İslamcıların iftiraları

“İftiralar” kelimesi İslamcıların kitaplarında, makalelerinde ve metinlerinde, özellikle de oryantalistlere karşı neredeyse en sık kullandıkları kavramdır. Öyle ki bu aşırı kullanımlarından dolayı bu kelime, oryantalistlere yapışıp kaldı ve İslamcı yazarların çoğu için adlarının bir parçası haline geldi. Onlar için oryantalistler her zaman ve daim iftiracıdır. İftira, bütün oryantalistlerin ortak ve değişmez kimliğidir.

Makalenin başlığındaki iftiralar sözcüğünü, İslamcıların sık sık tekrarladıkları ünlü “oryantalistlerin iftiraları” başlığı ile retorik ile eşleşme amacıyla değil, aksine iftira kelimesi herkesten çok onlar için uygun olduğundan kullandım. İftira – ne yazık ki- onlar için bir metot ve doktrin, küçük büyük hepsinin peş peşe ortaklaşa dokudukları bir eylemdir. Onlar bu iddialarını kırklı yılların başında daha olgunluk ve mükellefiyet yaşına ermeden sunmaya başladılar.

İftira onların huyları ve bu konuda uzman olmalarına rağmen, neden birçok İslamcı iftira kelimesini oryantalistlere ve kendilerine muhalif olanlara karşı aşırı bir şekilde kullanıyor?

Bunun nedeni belki de Freud’un psikolojide yansıtma adını verdiği psikolojik hile ve mekanizmadır. Psikolojik yansıtma, bireyin hatalarını ve eksikliklerini diğerlerine yükleyerek kendisini koruduğu bir savunma mekanizmasıdır.

İslamcıların çoğu kendi dışındakiler için dini bir ifade olan sapkınlar nitelemesini kullanırlar. Onları dini anlamıyla sapkınlık, hak yoldan sapmakla suçlarlar. Bu nedenle ben de hakkı aslına döndürmek için, asıl –siyasi, kültürel ve bilgisel açıdan- sapkın olanlar ve insanları saptıranlar onlardır diyorum. Onlar Batı hakkında yazdıkları ile insanları kandırıp yanlış yola sevk ettiler. Siyasi Batı ile ilişkilerinin türüyle ilgili konuşmalarıyla yanılttılar. Görünürde Batı ile siyasi ilişkileri çatışmacı ve düşmanca bir ilişki, ama liderleri düzeyindeki gizlide ilişkileri hizmetçi ve takipçi ile efendisi, koruyucusu ve hamisi arasındaki ilişkidir. Liderlerinin siyasi Batı ile kurdukları bu küçük düşürücü ve itaatkâr ilişkideki asıl şaşırtıcı ve ilginç olan; 73 yaşına yaklaşmakta olmasına rağmen, yaşlanmamış ve özellikle son yıllarda halen canlılığın zirvesinde olması, damarlarında akan kanın genç olmasıdır.

• Veri listesi:
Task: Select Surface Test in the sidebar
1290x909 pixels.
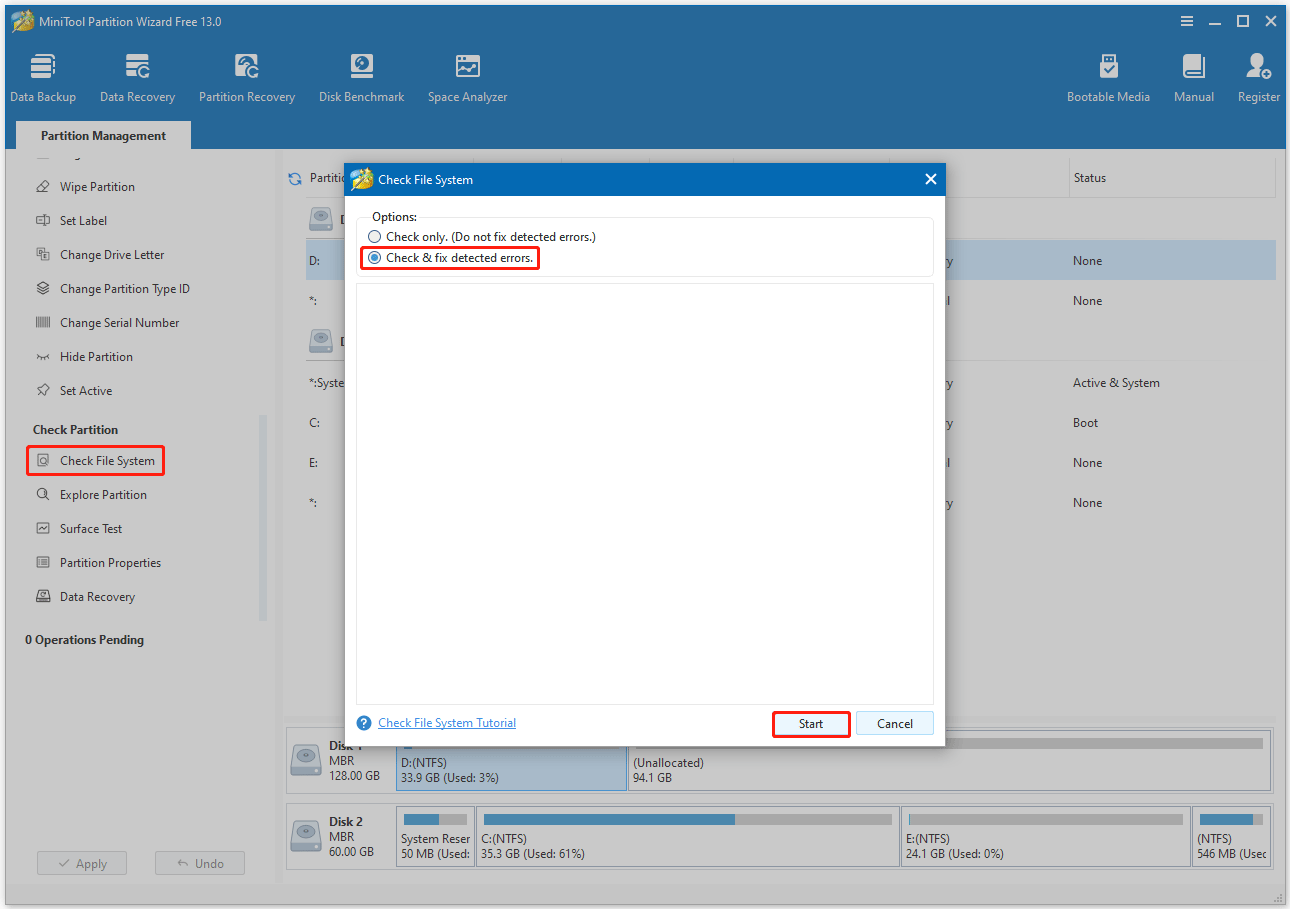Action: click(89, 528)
--
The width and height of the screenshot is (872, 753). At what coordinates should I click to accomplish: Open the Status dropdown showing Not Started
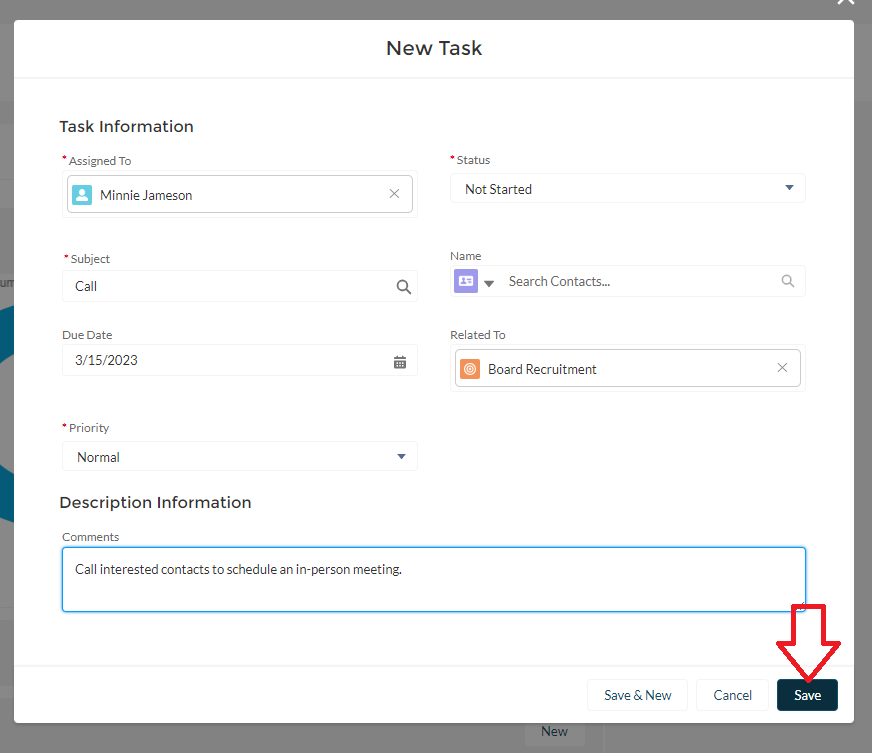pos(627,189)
...
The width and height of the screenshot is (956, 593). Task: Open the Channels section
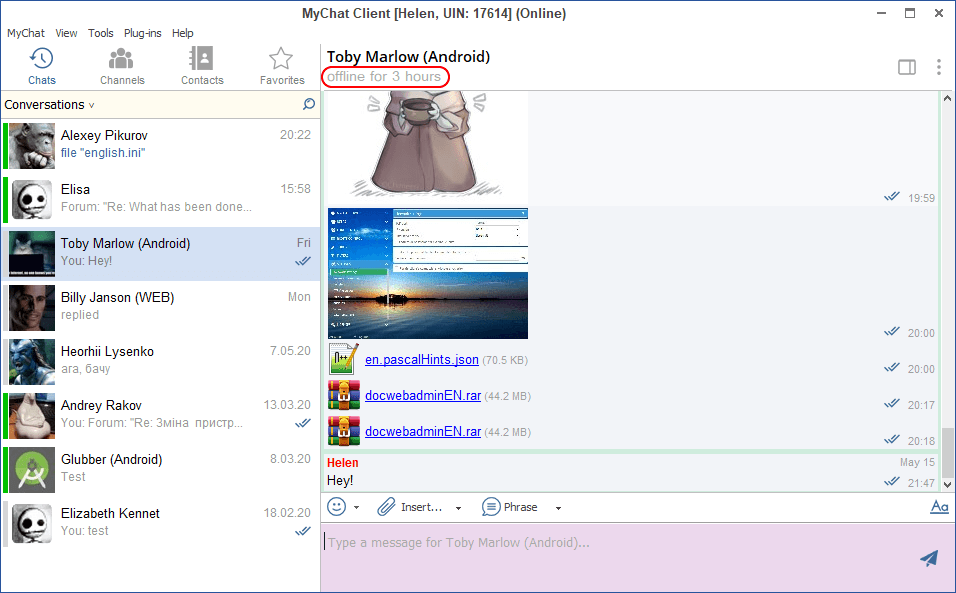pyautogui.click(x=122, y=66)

• Amaç A:
Seçilen metinde "İftira onların huyları" ile başlayıp "bir savunma mekanizmasıdır." ile biten bölümü yeniden yazın; "savunma" yerine "koruma" koyun.
• Amaç B:
Seçilen metindeki şu cümleyi İngilizceye çevirin: "Psikolojik yansıtma, bireyin hatalarını ve eksikliklerini diğerlerine yükleyerek kendisini koruduğu bir savunma mekanizmasıdır."
• Amaç C:
Seçilen metne göre İslamcılar iddialarını sunmaya ne zaman başladı?
Verileri kullanmanız gerekmiyor.

• Çalışma çıktısı A:
İftira onların huyları ve bu konuda uzman olmalarına rağmen, neden birçok İslamcı iftira kelimesini oryantalistlere ve kendilerine muhalif olanlara karşı aşırı bir şekilde kullanıyor?

Bunun nedeni belki de Freud’un psikolojide yansıtma adını verdiği psikolojik hile ve mekanizmadır. Psikolojik yansıtma, bireyin hatalarını ve eksikliklerini diğerlerine yükleyerek kendisini koruduğu bir koruma mekanizmasıdır.

• Çalışma çıktısı B:
Psychological projection is a defense mechanism by which individuals protect themselves by attributing their own faults and shortcomings to others.

• Çalışma çıktısı C:
Kırklı yılların başında.